ニッポン放送「飯田浩司のOK! Cozy up!」(5月8日放送)に外交評論家・キヤノングローバル戦略研究所研究主幹の宮家邦彦が出演。新型コロナウイルス治療薬「レムデシビル」の特例承認について解説した。
コロナ治療薬の「レムデシビル」国が初めての承認
厚生労働省は7日、新型コロナウイルス感染症の国内初の治療薬として、アメリカの製薬会社が開発した「レムデシビル」を特例承認した。アメリカで5月1日に緊急使用が許可されたため、海外での承認などを条件に、国内審査の手続きを簡略化できる特例制度を適用。申請の3日後という異例のスピード承認となっている。
飯田)「レムデシビル」は副作用が指摘されている他、治療効果の評価が定まっておらず、投与には細心の注意が必要だということも言われています。早かったですね。
評価に値する素早い承認
宮家)普通の人の感覚からすると、「やればできるではないか」ということでしょう。「いままでがおかしいのではないか」と思う人もいると思います。確かに今回アメリカは早かった。4月末にファウチ氏(米国立アレルギー・感染症研究所所長)が標準的な治療薬になる可能性があると言い出して、瞬く間にアメリカで承認されました。しかし、問題は安全性とのバランスはどうなのかということです。いままでは、日本は承認に時間がかかり過ぎると批判されて来ました。責任を回避するためとは思わないけれど、日本は親方日の丸ですが、その代わりお上が責任を負わなければいけないのです。ある薬を承認するのであれば、きちんと安全なのだろうなと。安全と薬の効果、両方をおさえるのはなかなか難しいのだけれど、200%の安全があるのかと言われると、それは難しいところです。今回も辛い決断だったと思いますが、こういう形で症状がよくなる薬を早く認めることによって、人々の間で「何とかなる」という気持ちが出て来ることも大事なので、よくやったなというのが率直な印象です。
飯田)アメリカは自由診療の部分が大きいです。自分で保険に入って、治療方法も自分で選ぶ。日本の場合は基本的に国民皆保険だから、承認するかしないかは財政面も含めて、厚生労働省にプレッシャーがかかるわけですね。
宮家)批判するのは簡単ですが、決めるのは相当の勇気がいる重要な判断です。今回は珍しく早くやってくれました。

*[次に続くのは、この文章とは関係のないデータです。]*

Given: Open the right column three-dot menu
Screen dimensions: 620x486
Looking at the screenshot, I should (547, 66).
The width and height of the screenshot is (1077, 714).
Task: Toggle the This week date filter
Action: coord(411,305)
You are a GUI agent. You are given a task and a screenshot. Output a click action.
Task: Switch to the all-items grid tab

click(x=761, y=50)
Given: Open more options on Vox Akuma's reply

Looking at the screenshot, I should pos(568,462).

飯田)これはアメリカで承認された薬ですが、一方で、日本のインフルエンザ治療薬「アビガン」がずいぶん前から取り沙汰されています。これも5月中には承認したいということです。
治療薬の開発はポストコロナの世界各国の位置づけにおいても重要
宮家)日本が世界に貢献できることの1つでもありますから、できるだけ早くやれたらいいと思います。各国には「レムデシビル」も無償で提供されるのですよね。それは外交手段の1つにもなります。新型コロナウイルスの特効薬やワクチンを誰が開発するのかは、外交的にも極めて重要な意味を持ちますので、日本も頑張って欲しいと思います。
飯田)その部分が、ポストコロナの世界を誰が引っ張って行くのかにもつながるという指摘があります。

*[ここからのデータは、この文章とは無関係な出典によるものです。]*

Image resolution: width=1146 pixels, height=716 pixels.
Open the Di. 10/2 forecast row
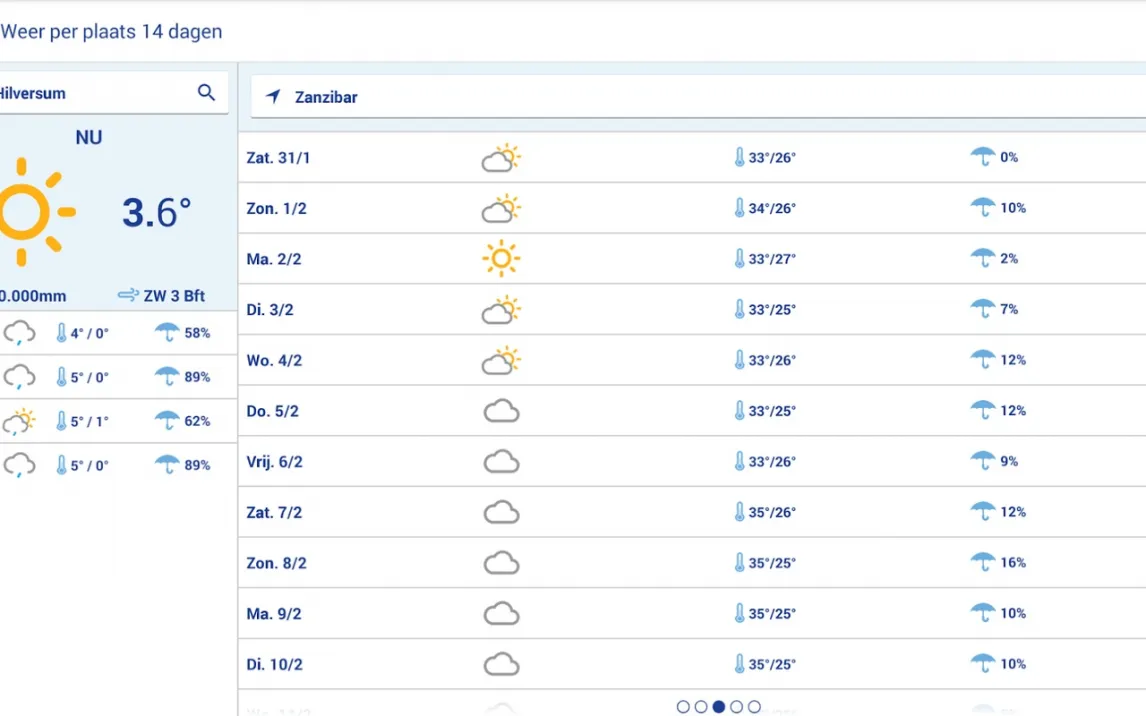tap(692, 664)
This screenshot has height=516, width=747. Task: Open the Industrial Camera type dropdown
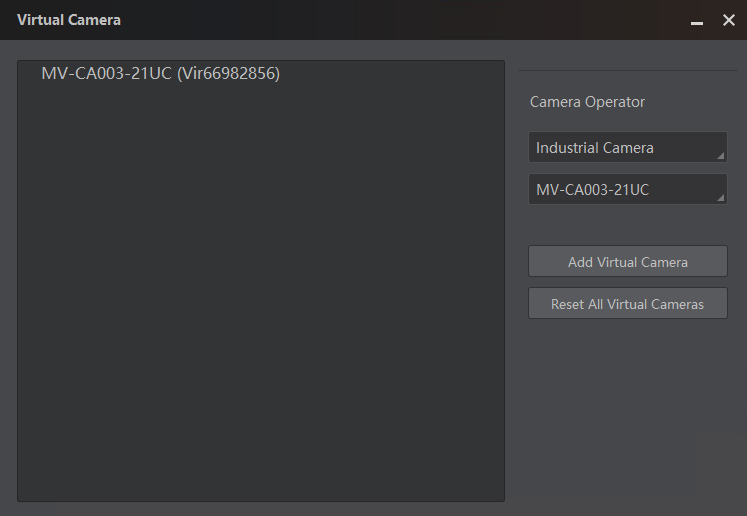(x=627, y=147)
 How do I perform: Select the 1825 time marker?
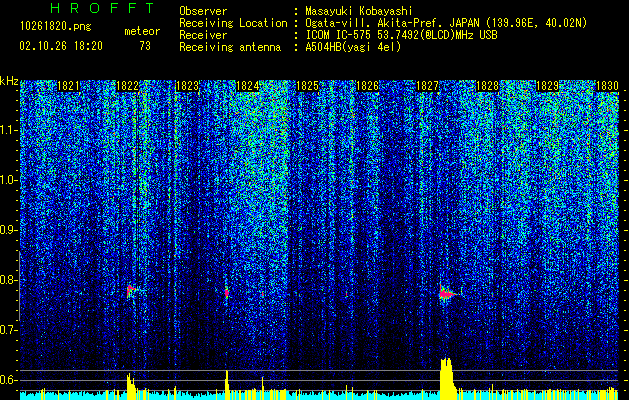pyautogui.click(x=307, y=86)
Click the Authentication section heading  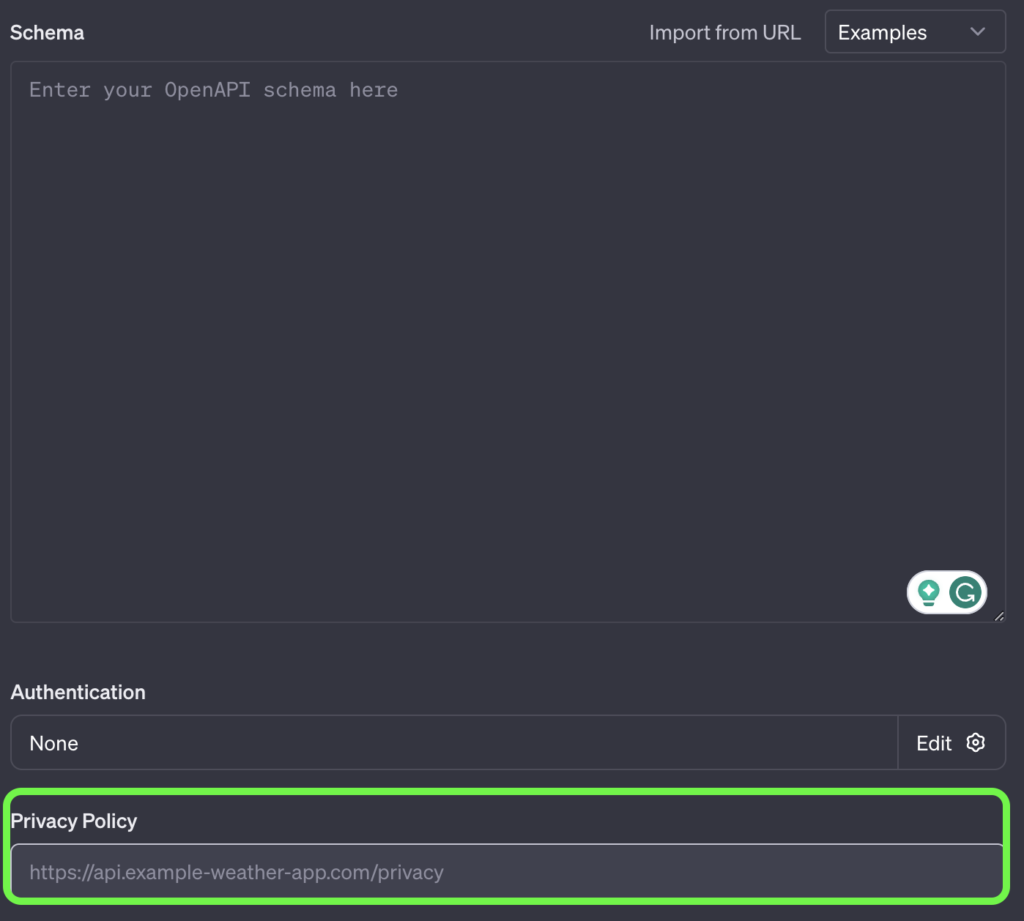78,692
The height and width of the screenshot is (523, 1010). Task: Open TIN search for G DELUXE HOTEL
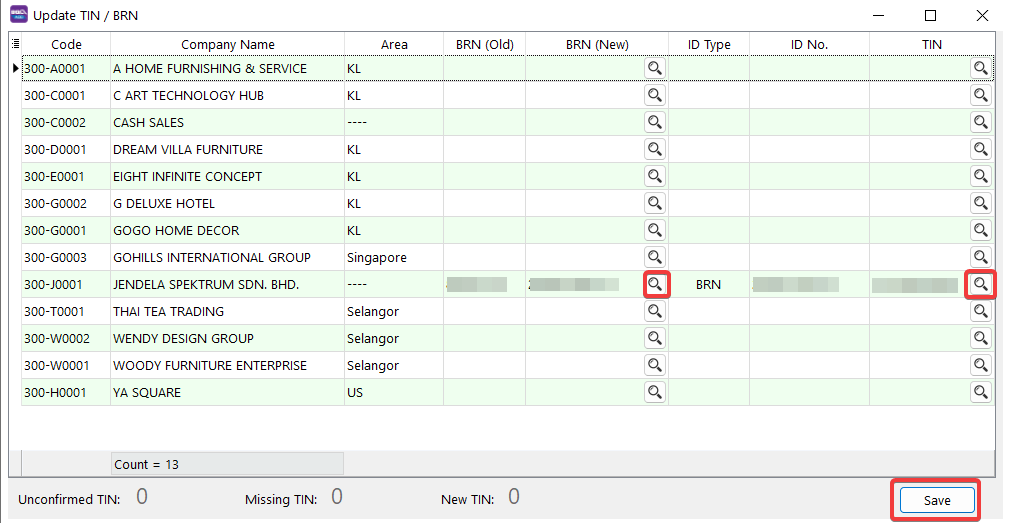pos(981,203)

宮家)効果があって副作用がない、万能に近いワクチンがつくれたら、その国の立場は圧倒的に強くなります。だからアメリカも欧州諸国も一生懸命に先手を打とうとしており、当然中国も同じようなことをやろうとしています。いい方向への競争で薬ができればいいのですが、実際にはそんな綺麗事ばかりではないかも知れません。